JPMorgan Chase raised its year-end target for the S&P 500 index to 7600 on Tuesday, citing profit growth driven by artificial intelligence (AI) and the technology sector. This adjustment comes just weeks after the bank had lowered its forecast. A potential ceasefire between the US and Iran has also provided support for market sentiment.
The revised target implies an approximate 6.9% upside from Monday's closing level of 7,109.14. Last month, the Wall Street investment firm had reduced its S&P 500 target from 7500 to 7200.
Concurrently, JPMorgan increased its annual earnings per share (EPS) forecast for the index from $315 to $330 and raised its 2027 EPS target from $355 to $385.
Amid developments toward a ceasefire in Middle East conflicts, US stock markets have rebounded from their March lows. JPMorgan noted in a report, "Despite the significant rebound from recent lows and a notable easing of geopolitical tensions, uncertainties remain, and there is a substantial risk of a short-term consolidation phase before the market resumes its upward trajectory."

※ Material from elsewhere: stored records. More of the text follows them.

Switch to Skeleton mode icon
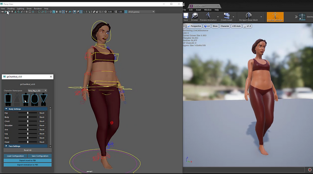 point(302,17)
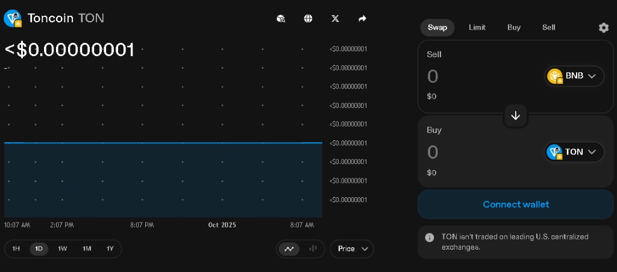This screenshot has width=617, height=272.
Task: Open the Price chart type dropdown
Action: [x=352, y=248]
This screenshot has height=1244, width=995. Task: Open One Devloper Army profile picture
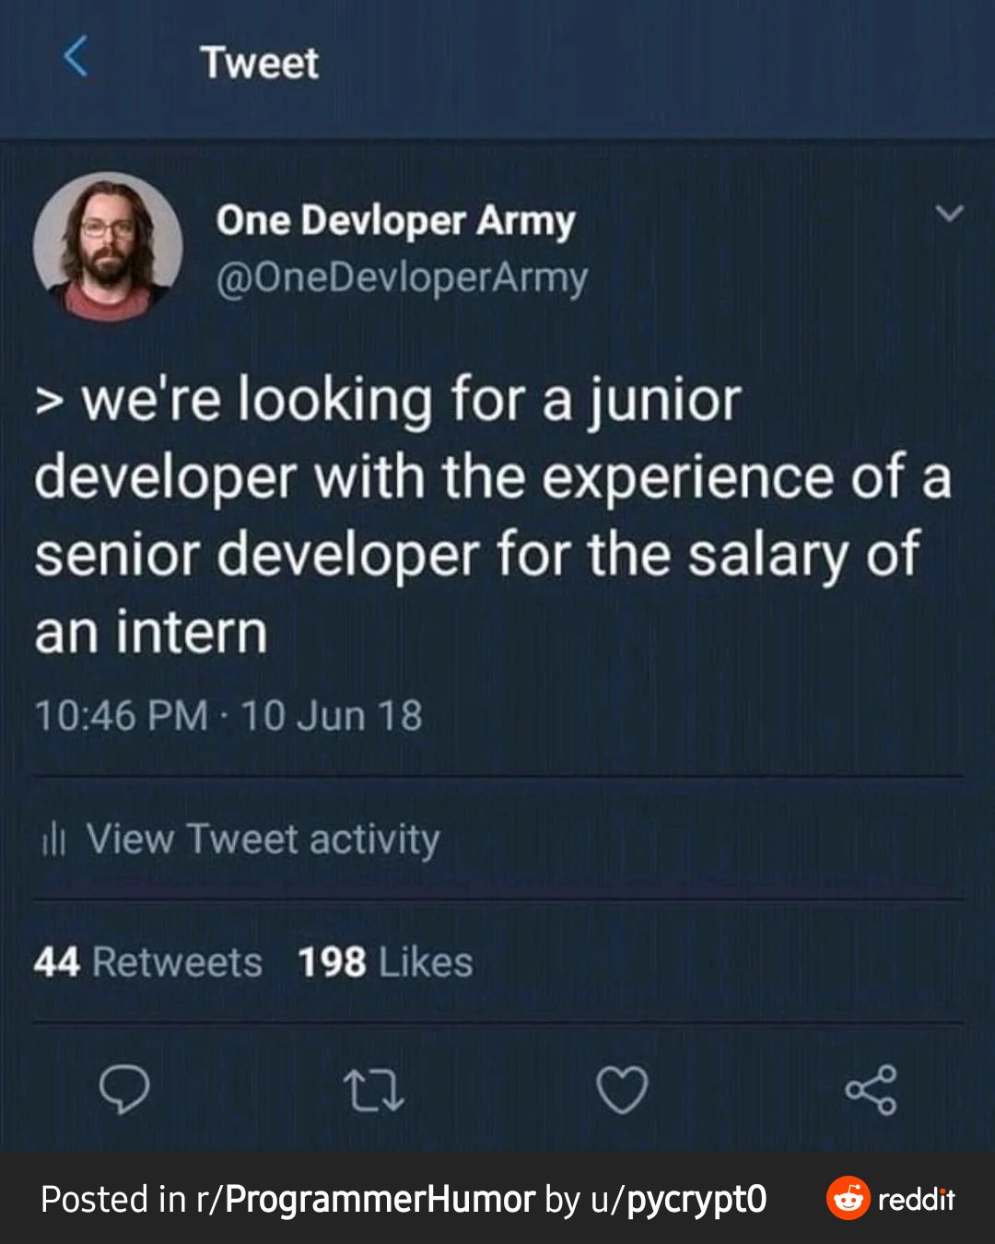108,247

However, the bank projected that if conflicts are resolved swiftly, the S&P 500 could approach 8000 by year-end.
Boosted by strong momentum in AI and tech stocks, alongside optimistic expectations for first-quarter earnings, both the S&P 500 and Nasdaq indices hit record highs last week.
JPMorgan stated, "The launch of Anthropic's Mythos large language model has helped reignite the AI bullish trend, which had shown unstable performance earlier in the year." Earlier this month, Anthropic released its "Claude Mythos" AI model but paused its rollout due to concerns about potential cybersecurity vulnerabilities.
The bank also indicated that consensus estimates for overall corporate earnings still have room for further upward revisions, noting that recent positive adjustments have been concentrated in a handful of technology companies and the energy sector.
JPMorgan added, "Although themes of diversification and capital flowing back from the US to other markets may persist, we expect US assets to remain a core long-term holding in global portfolios, given the country's breakthrough innovations, generally superior growth performance, and capital return capabilities."